M.G.: Depende muito do grau de abertura dos hospitais, dos médicos e do pessoal hospitalar em geral.
É necessário lembrar, entretanto, que mesmo os nossos hospitais recorrem a “curandeiros” que praticam o “segredo”. Então eu não vejo uma razão para não deixar espaço a outros tipos de remédios. O importante é evitar que eles impeçam a terapia e estejam em contraposição aos nossos valores éticos.
swissinfo.ch: Mesmo em casos assim se trata de negociar, principalmente?
M.G.: Sim. Entre os casos que pesquisamos, teve aquele, por exemplo, de uma paciente grávida que foi para o setor de obstetrícia dizendo que gostaria de ter o bebê no mesmo dia. A parteira explicou que ainda era muito cedo. Realmente, a mulher estava no sétimo mês.
Discutindo com a mulher, a parteira descobriu que a avó tinha feito uma “mandinga”, que ela iria perder o bebê caso ele não nascesse logo. Já que a antecipação nem foi cogitada iniciou-se uma negociação para saber até quando a mulher poderia esperar. Eles acabaram achando uma solução.
swissinfo.ch: Entre os outros aspectos que variam fortemente de uma cultura a outra é a expressão da dor. Como avaliá-la?
M.G.: Em geral tenta-se examinar o nível de sofrimento levando em conta a avaliação do médico, das enfermeiras e do paciente. De qualquer maneira é muito difícil. Cada cultura tem um maneira diferente de manifestar a dor. Para o pessoal médico já é complicado medir a dor de quem lhe é culturalmente próximo. Imagina quando se tratam de pessoas de outras culturas!

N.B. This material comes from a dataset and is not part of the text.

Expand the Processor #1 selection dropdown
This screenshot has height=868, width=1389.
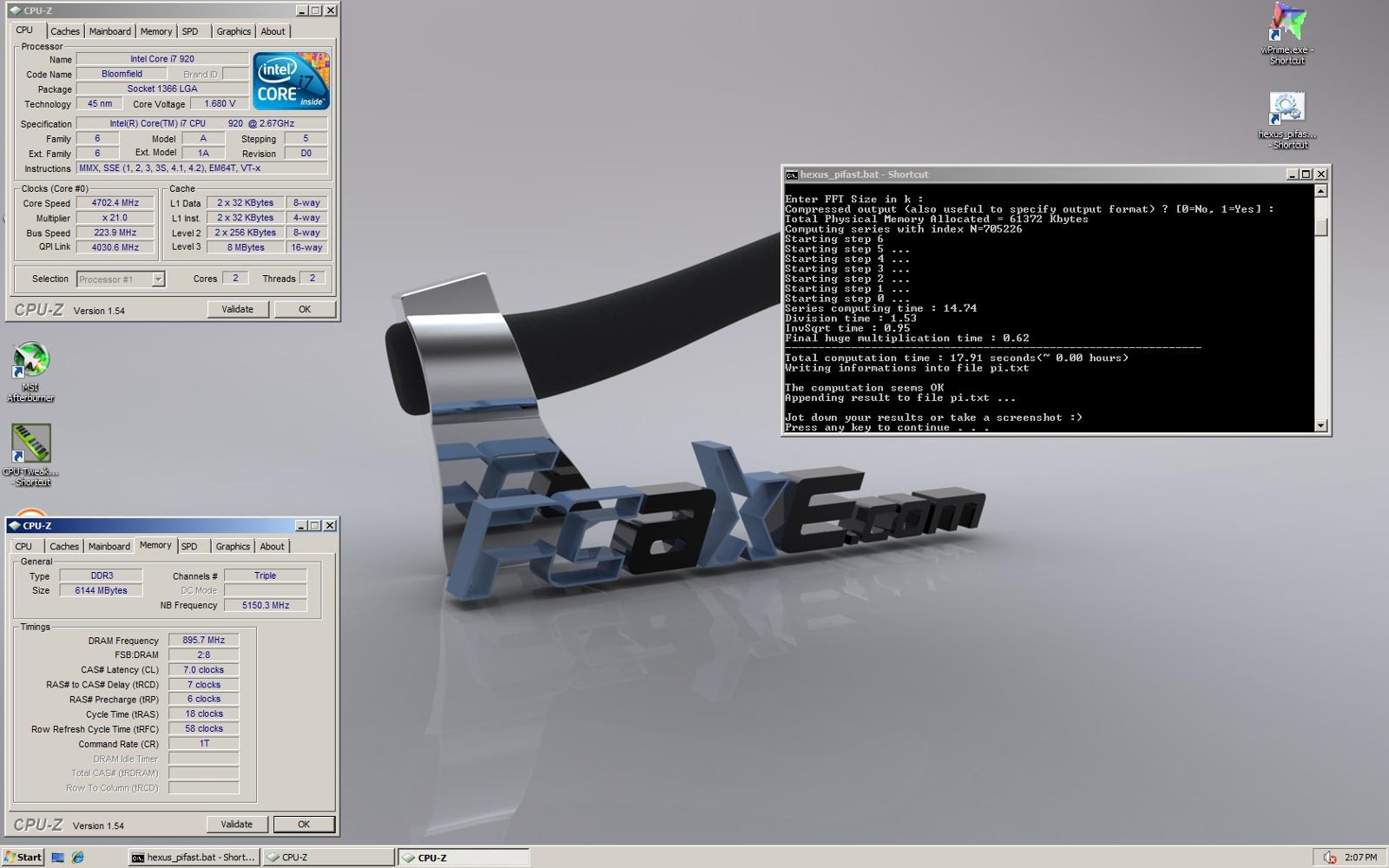tap(158, 279)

Um estudo indica, por exemplo, que os americanos brancos reclamam menos da dor do que os americanos negros. Se levamos em conta alguns casos mais perto de nós constatamos que as pessoas da Somália possuem a tendência de expressar a dor de forma intensa. Algumas vezes essa atitude provoca a nossa incompreensão, não estamos acostumados a isso porque não se age assim na nossa cultura.
swissinfo.ch: Até mesmo o pessoal médico tem origem cada vez mais frequente em horizontes culturais diferentes. Quais são os desafios que se colocam na questão da formação?

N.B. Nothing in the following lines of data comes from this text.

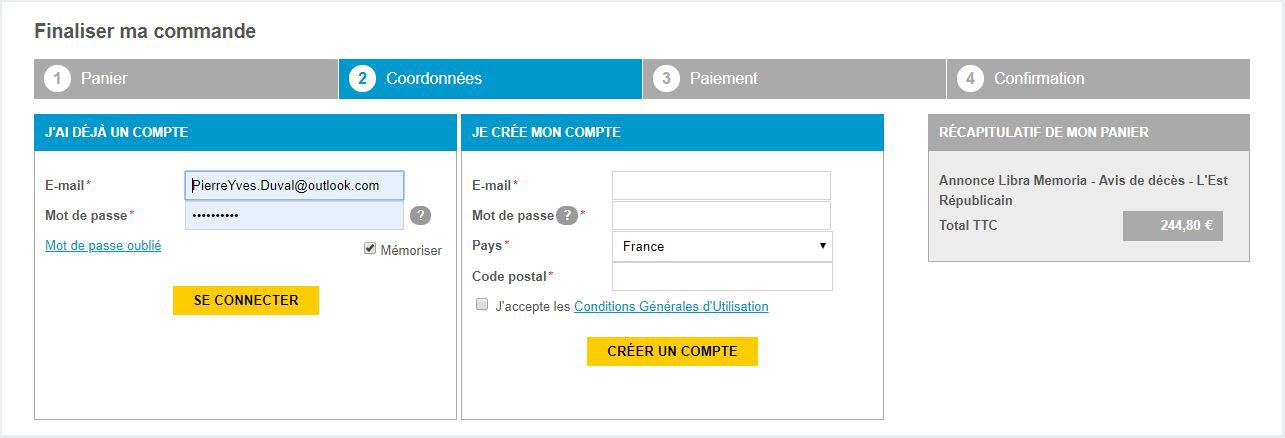Go to the Panier step tab
Viewport: 1285px width, 438px height.
(x=186, y=79)
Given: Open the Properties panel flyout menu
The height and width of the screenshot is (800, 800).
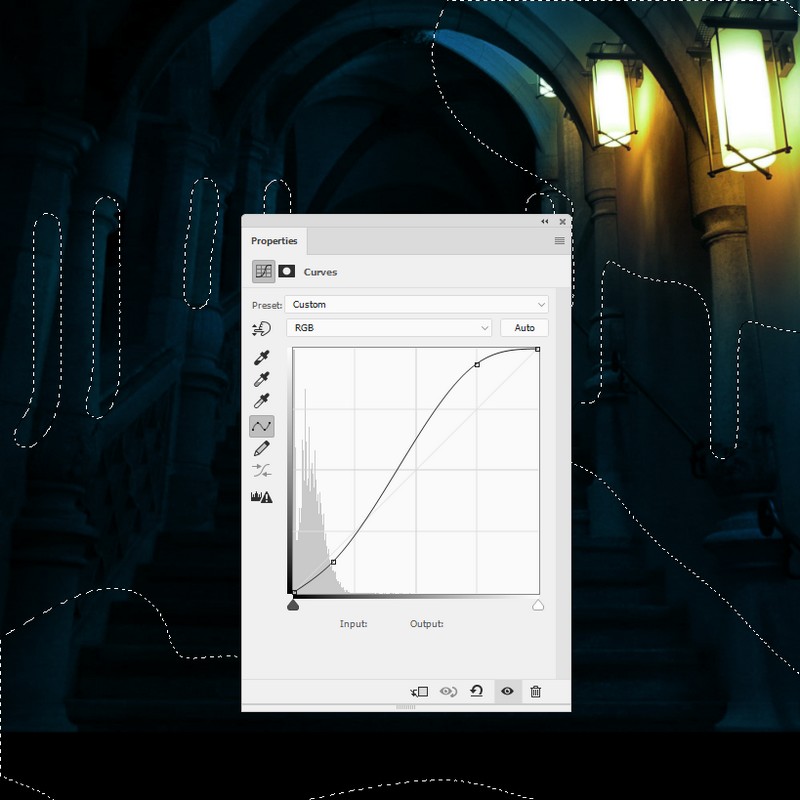Looking at the screenshot, I should pyautogui.click(x=559, y=241).
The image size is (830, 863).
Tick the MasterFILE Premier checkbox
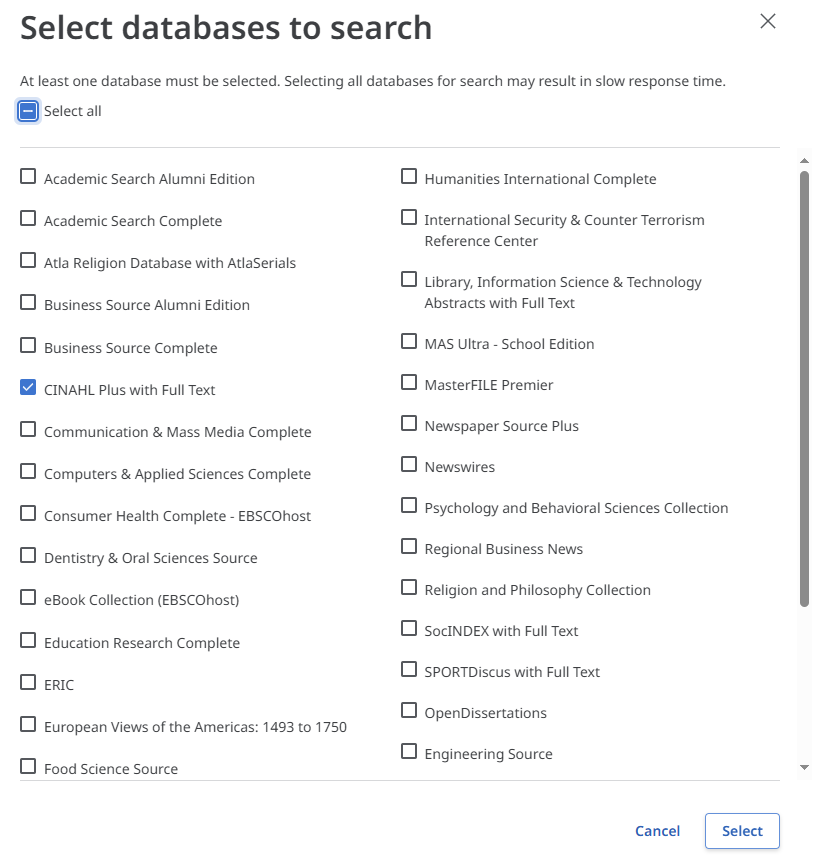coord(409,383)
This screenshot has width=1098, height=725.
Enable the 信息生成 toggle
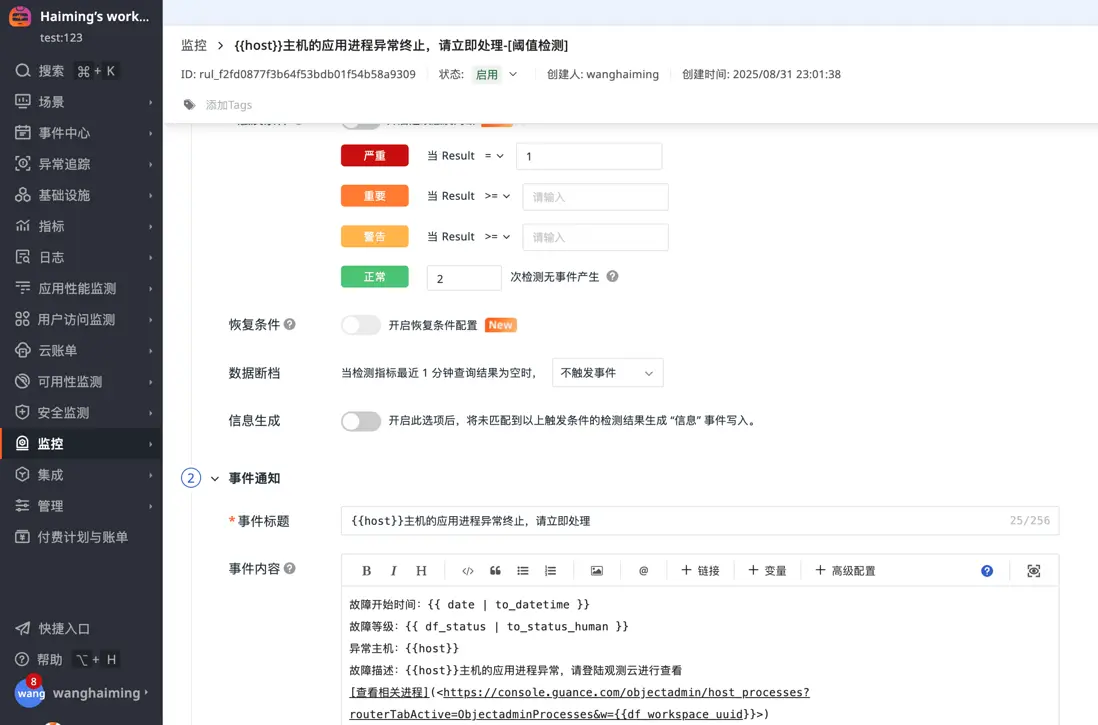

M.G.: Principalmente, é uma questão de aprendizagem de códigos sociais. Por exemplo: os estudantes originários da África- subsaariana não encaram as pessoas nos olhos, mais ainda quando estão diante de gente mais velha ou dos médicos. Para eles é um sinal de respeito, para nós, ao contrário, é um sinal de falta de educação.
Ou devem aprender a enfrentar episódios de racismo, que estão na ordem do dia. O que fazer com um paciente que recusa um tramento porque o enfermeiro tem uma cor diferente da sua?
Por outro lado, eles nos dão muito porque trazem uma experiência e um modo de viver diferentes. Possuem uma enorme paciência e uma grande competência em matéria de comunicação.